## Reading passage

------------------------

Barry Francis Fry (born 7 April 1945) is an English former football player and manager. An inside forward, Fry was an apprentice at Manchester United in his youth, and had brief spells with Bolton Wanderers, Luton Town and Leyton Orient, before he retired prematurely due to injury.

He has managed Dunstable Town, Bedford Town, Maidstone United, Southend United, Barnet, Birmingham City and, most recently, Peterborough United. Fry is currently director of football at Peterborough.

Career
In 1974, Dunstable Town received the financial backing of Keith Cheesman. He hired a young Barry Fry as manager, and gave him money to build up a strong team; indeed in his autobiography, Fry claims that he was often given blank, signed cheques. Of note, both Jeff Astle and George Best were brought in to play for the team with Best playing two pre-season games to promote interest in the club. Dunstable were promoted under Fry, but he was later dismissed by Cheeseman's successor, Billy Kitt, after a poor performance in the Southern League. 

After spells at Hillingdon Borough and hometown club Bedford Town, in 1979 Fry became Barnet manager for the first of two management spells covering almost thirteen seasons. In his first spell, Barnet maintained a mid-table position in the Alliance League for six seasons before Fry left in December 1985 to manage Maidstone United. He returned to Barnet in August 1986 for a further seven seasons. Three times runners-up in the GM Vauxhall Conference, Fry achieved his first managerial success as Champions in 1990–91. Two years later he guided them towards the new Division Two (leaving two months before the end of the season to manage Southend United) despite being sacked eight times and reinstated each time by controversial chairman Stan Flashman, as well as being in charge of a club which was in a precarious financial state and under threat of expulsion from the Football League.

------------------------

## Listed entries
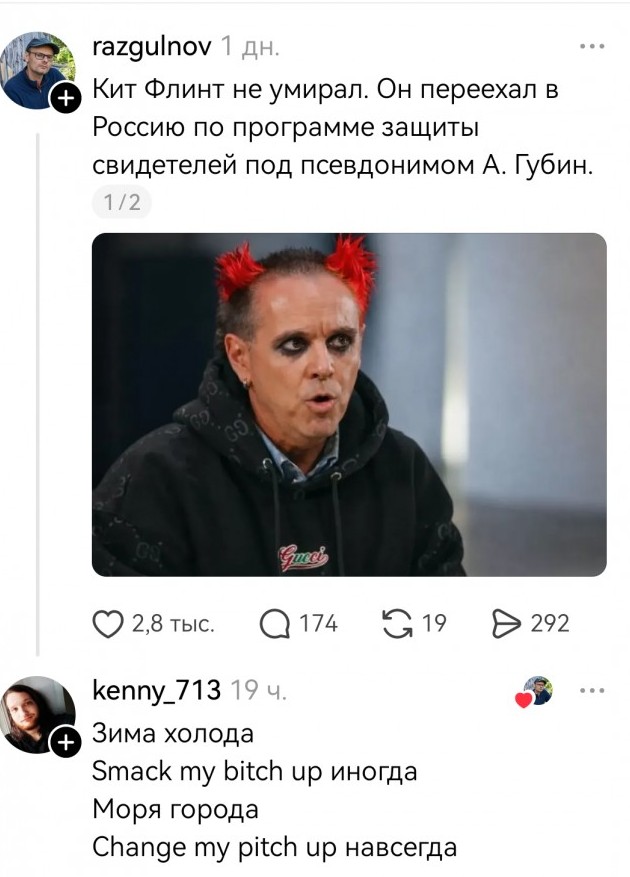View the attached photo full screen
Image resolution: width=630 pixels, height=877 pixels.
click(349, 404)
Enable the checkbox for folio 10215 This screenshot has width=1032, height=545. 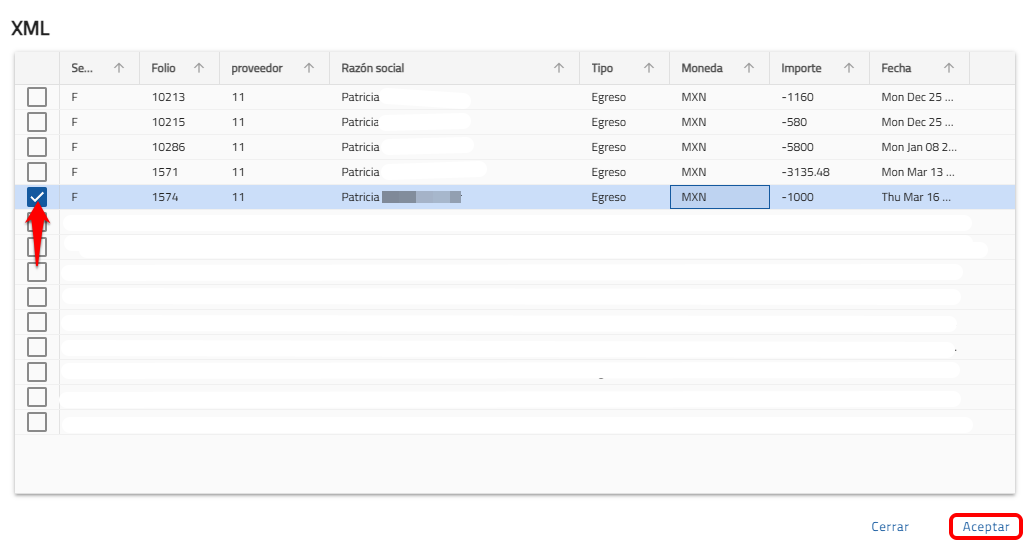pos(37,122)
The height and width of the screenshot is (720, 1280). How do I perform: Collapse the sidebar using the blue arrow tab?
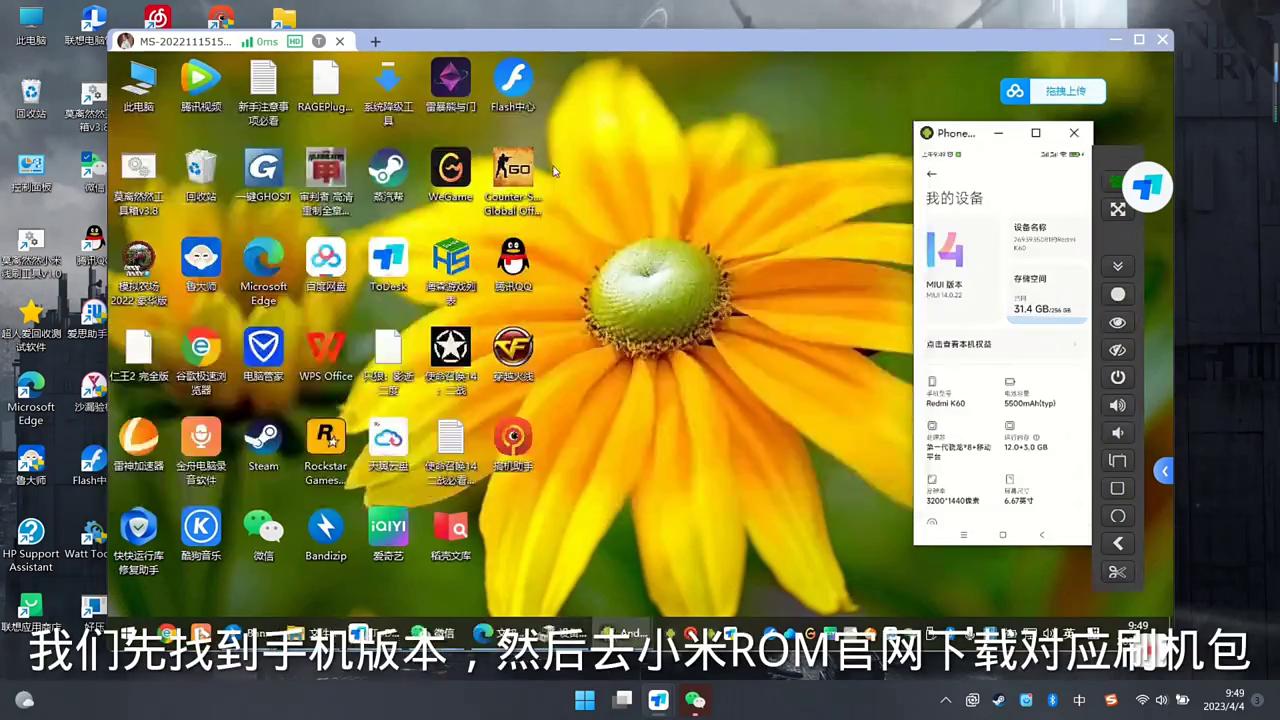click(1165, 470)
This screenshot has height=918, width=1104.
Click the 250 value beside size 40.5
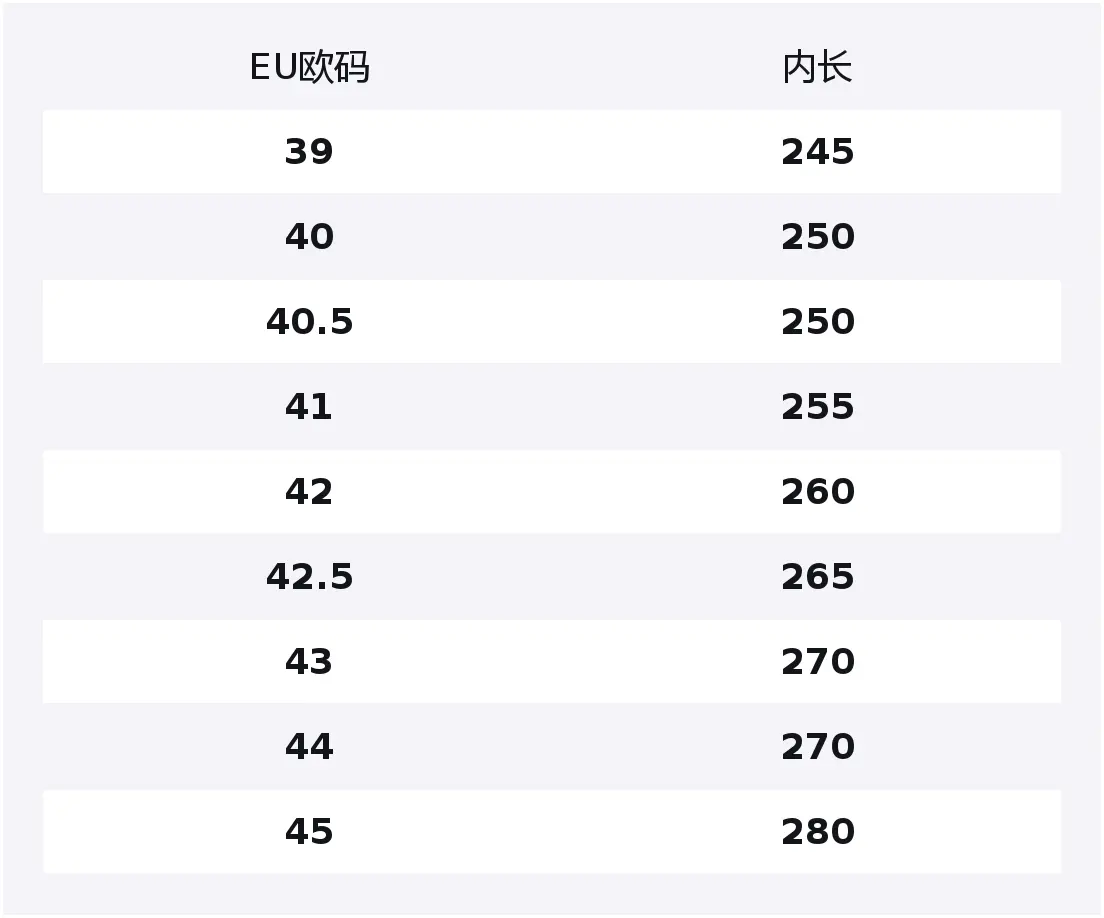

------------------------

## Given instruction A
Translate this sentence from the Barry Fry biography into Spanish: "Fry is currently director of football at Peterborough."
## Given instruction B
According to the Barry Fry biography, in what year did Fry become Barnet manager for the first time?
## Given instruction C
Reproduce the Barry Fry biography from "He has managed" to "football at Peterborough.".

## Full output A
Fry es actualmente director de fútbol en el Peterborough.

## Full output B
1979

## Full output C
He has managed Dunstable Town, Bedford Town, Maidstone United, Southend United, Barnet, Birmingham City and, most recently, Peterborough United. Fry is currently director of football at Peterborough.